3.2.1. The Training Process: Epochs, Batches, and Steps
💡 First Principle: An epoch is one complete pass through the training data, a batch is a subset processed together, and a step is one weight update. These three quantities determine how long training takes, how much memory you need, and how smoothly the model converges. Getting them wrong wastes compute or produces poor models.

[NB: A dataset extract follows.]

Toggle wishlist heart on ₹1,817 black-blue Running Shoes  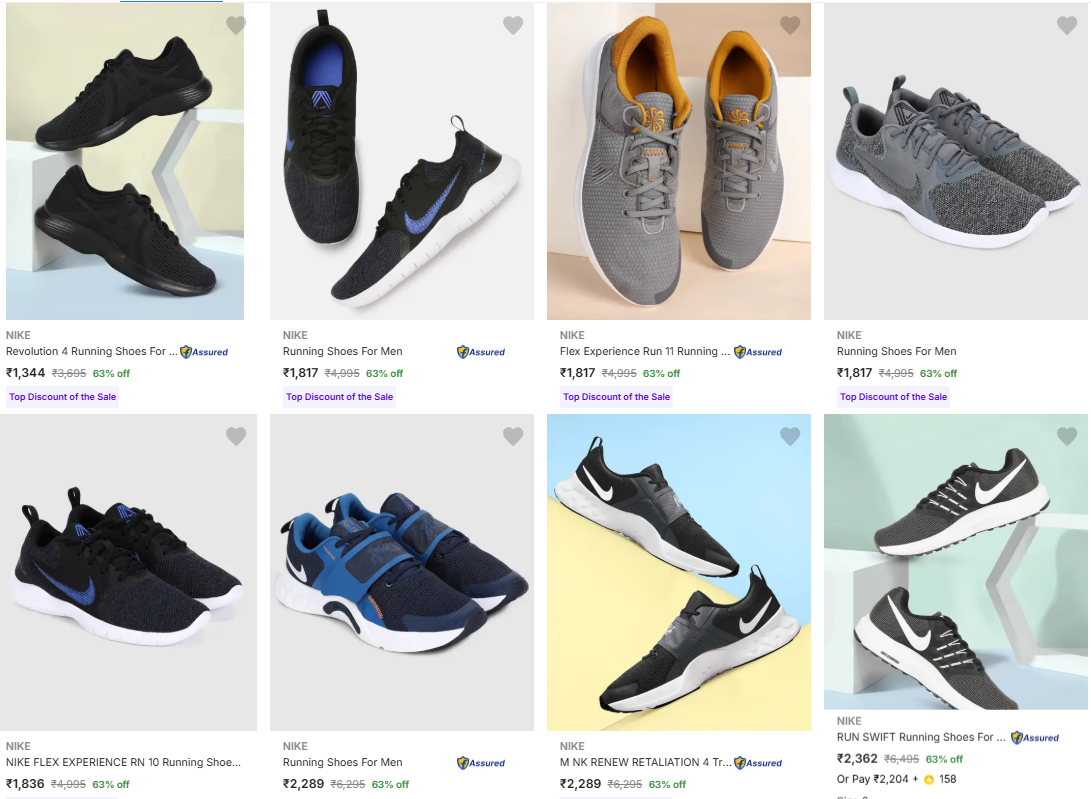pos(513,26)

| Concept | Definition | Effect of Increasing | Effect of Decreasing |
|---|---|---|---|
| Epoch | One full pass through training data | More learning, risk of overfitting | Less learning, may underfit |
| Batch size | Number of samples per weight update | Faster training (parallelism), less noisy gradients, more memory | Noisier gradients (can help escape local minima), less memory |
| Steps per epoch | dataset_size / batch_size | More frequent updates (smaller batches) | Fewer updates (larger batches) |
| Learning rate | How much weights change per update | Faster convergence, risk of divergence | More stable, slower convergence |
The relationship: total_steps = epochs × (dataset_size / batch_size). A training job with 100,000 samples, batch size 100, and 10 epochs performs 10,000 weight updates. Understanding this relationship helps you predict training time and diagnose convergence issues.
Learning Rate Scheduling: A fixed learning rate is rarely optimal. Common strategies include step decay (reduce by factor every N epochs), cosine annealing (smooth reduction following a cosine curve), and warm-up (start low, increase, then decay). SageMaker supports these through framework-level configuration in Script Mode.
⚠️ Exam Trap: Increasing batch size does NOT always speed up training proportionally. Larger batches require more GPU memory and can lead to poorer generalization (the "generalization gap"). If a question describes a model that trains fast but generalizes poorly, overly large batch size may be the cause—not insufficient epochs.
Reflection Question: A training job with batch_size=32 converges well but takes 12 hours. The team increases batch_size to 512 to speed it up. Training now takes 2 hours but validation accuracy drops 5%. What happened, and how would you fix it?